De La Salle North High School is a private, coeducational, Roman Catholic high school in Portland, Oregon, United States. It is a part of the Roman Catholic Archdiocese of Portland. The school is located in the Cully neighborhood, co-locating with the St. Charles Parish; De La Salle renovated the old parish elementary school wing and built a commons, courtyard and gymnasium. The doors to the new campus were opened on September 7, 2021.

Background
De La Salle North Catholic High School was founded in 2001. It is sponsored by the De La Salle Christian Brothers and is a part of the Roman Catholic Archdiocese of Portland/Western Oregon. The founding president was Matthew D. Powell. The current president is Oscar Leong, and the current principal is Erin Reid. De La Salle was one of the founding members of the Cristo Rey Network of high schools, the first school after Cristo Rey Jesuit High School Chicago to follow this model. By 2018 there were 37 schools in the network.

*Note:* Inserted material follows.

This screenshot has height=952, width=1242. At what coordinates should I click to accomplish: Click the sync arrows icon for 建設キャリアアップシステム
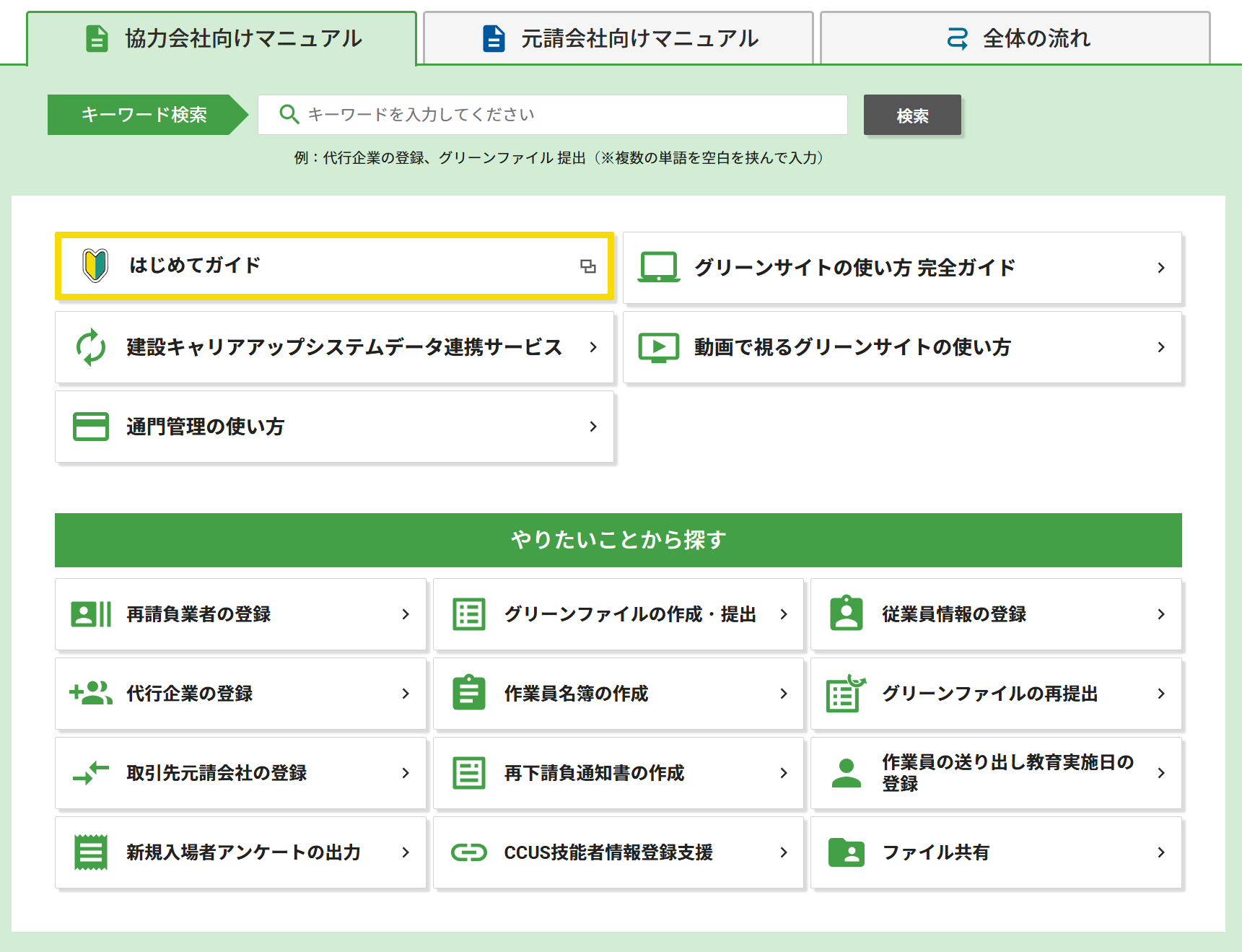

De La Salle North Catholic primarily serves the inner-city families of north and north-east Portland. An integrated Corporate Work Study Program pays for most of their tuition. Students attend class four days a week and work for a local company one day, gaining work experience, business contacts, and preparing them for education at a four-year college.

Activities 
Clubs sponsored by the school include  Anime, Art, Chess, Earth, Hiking, Poetry, Sci Fi, Spectrum, and Ski & Snowboard. Other activities include: cheerleading, Peer Helpers, Student Council, and Constitution Team. Service projects, retreats, and leadership opportunities are offered through the Campus Ministry department.

Sports
The mascot of the school is a kneeling knight.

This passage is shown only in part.